| Records provided |
● ● ● ● ●

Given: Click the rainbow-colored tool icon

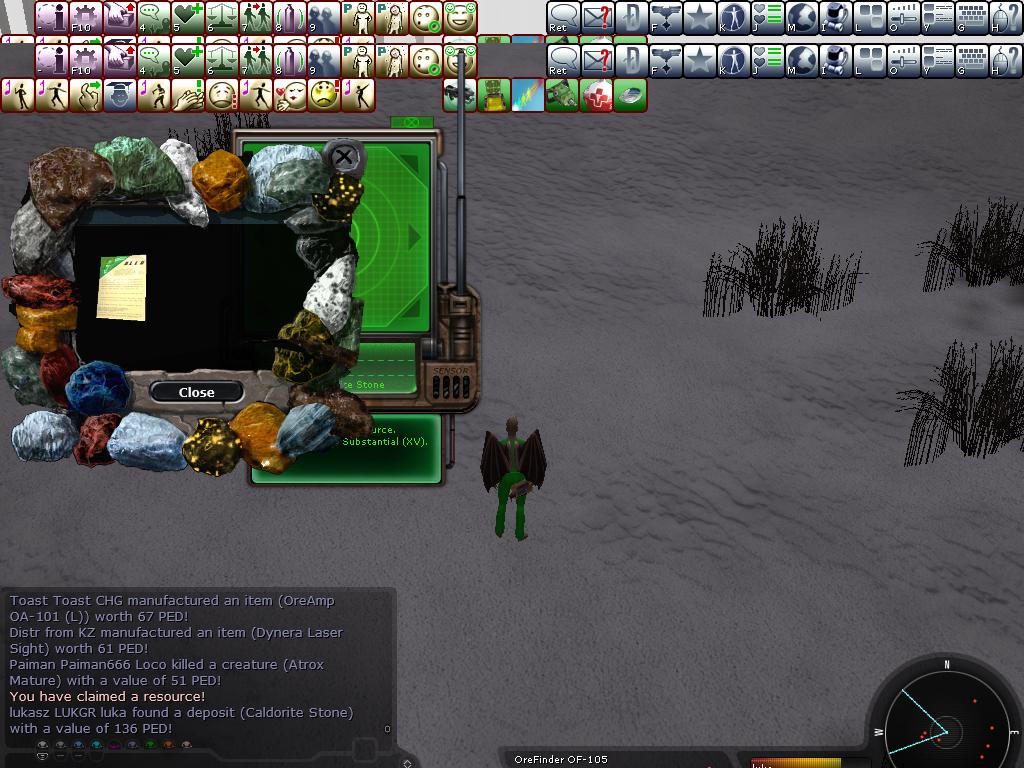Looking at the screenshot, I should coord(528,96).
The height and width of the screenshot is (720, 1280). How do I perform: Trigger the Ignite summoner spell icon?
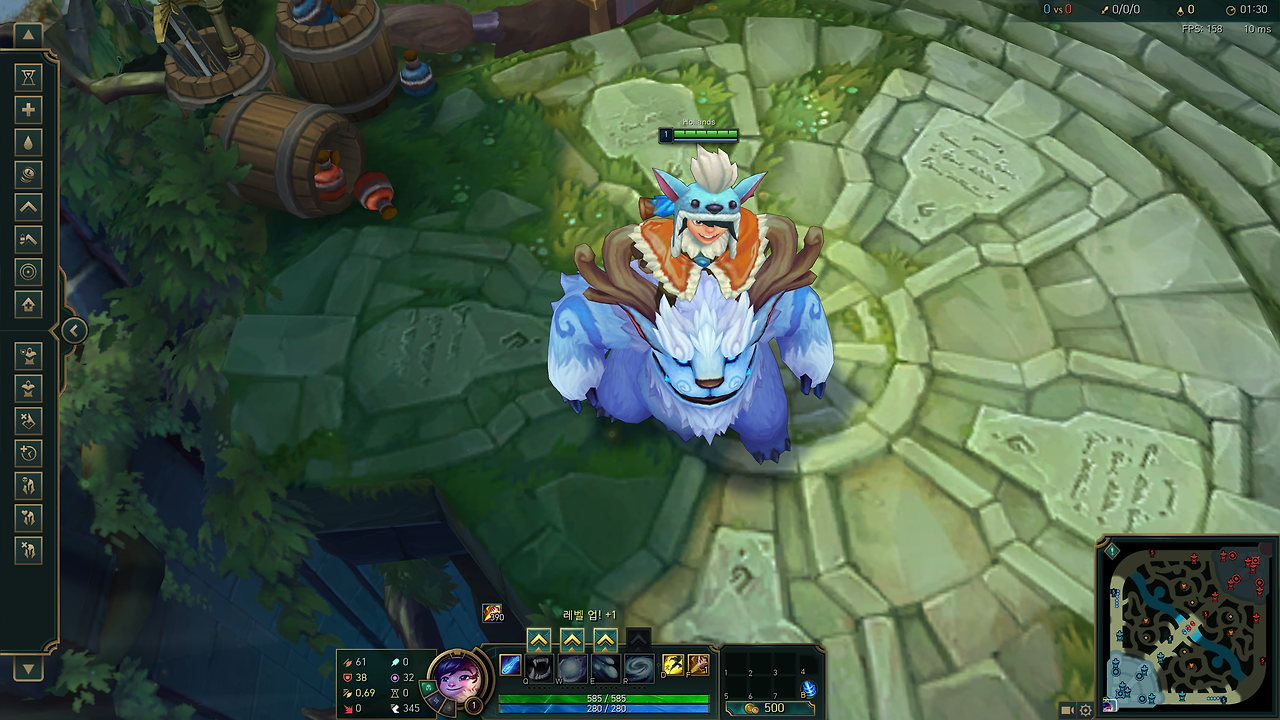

● ● ● ● ●

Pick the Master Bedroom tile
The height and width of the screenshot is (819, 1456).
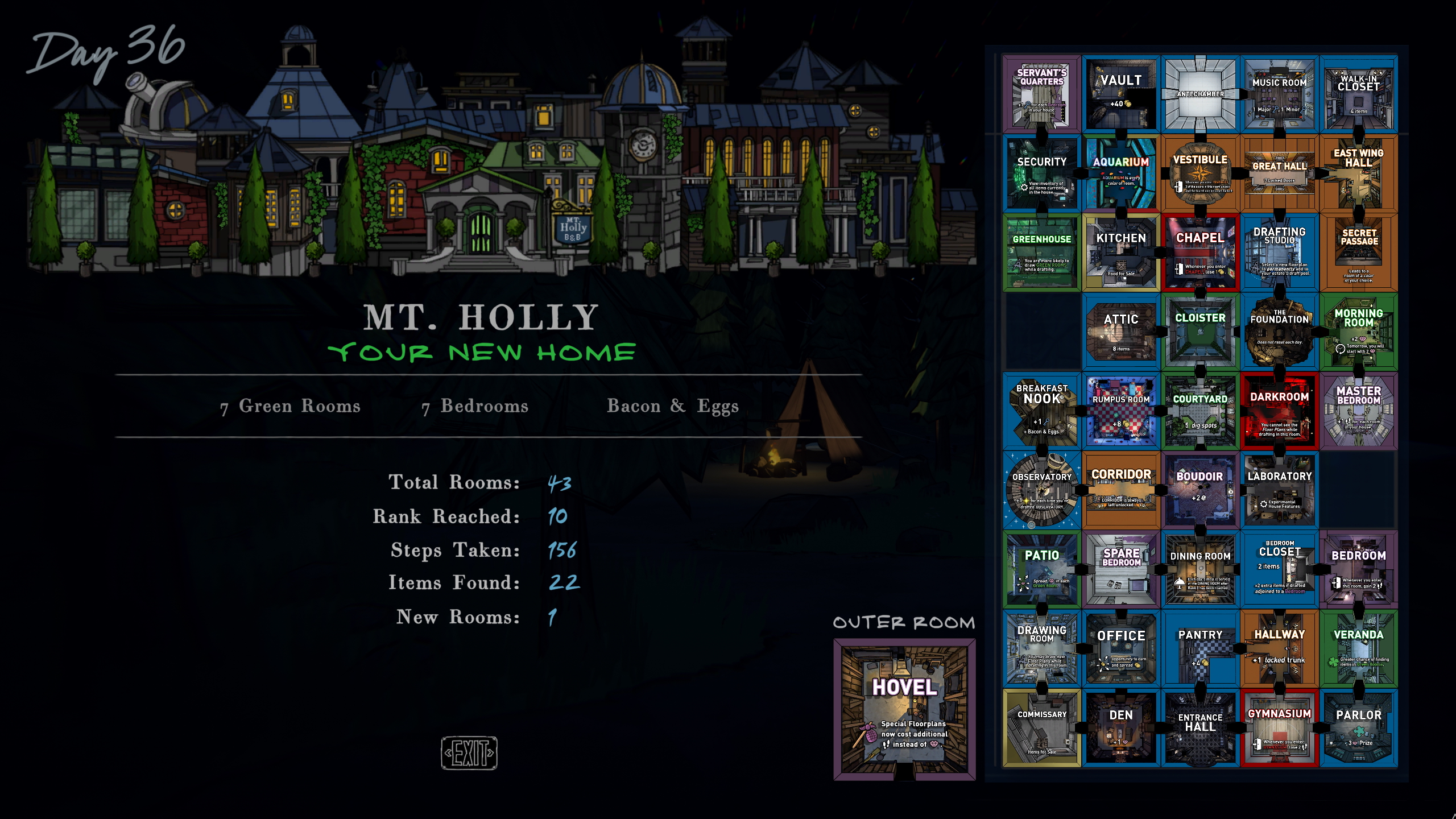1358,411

● ● ● ● ●

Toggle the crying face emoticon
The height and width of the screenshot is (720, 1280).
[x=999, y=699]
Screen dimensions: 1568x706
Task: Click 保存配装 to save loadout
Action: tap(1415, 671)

● ● ● ● ●

| Problem description |
Swap "rainbow-colored" for "multicolored" in the listing lines starting with the line containing "Given: Click the rainbow-colored tool icon" and going on through the line containing "The height and width of the screenshot is (720, 1280). How", and give only those lines again with nothing else changed. Omit the pictures.

| Task answer |
Given: Click the multicolored tool icon

Looking at the screenshot, I should coord(528,96).
The height and width of the screenshot is (720, 1280). How do I perform: Trigger the Ignite summoner spell icon?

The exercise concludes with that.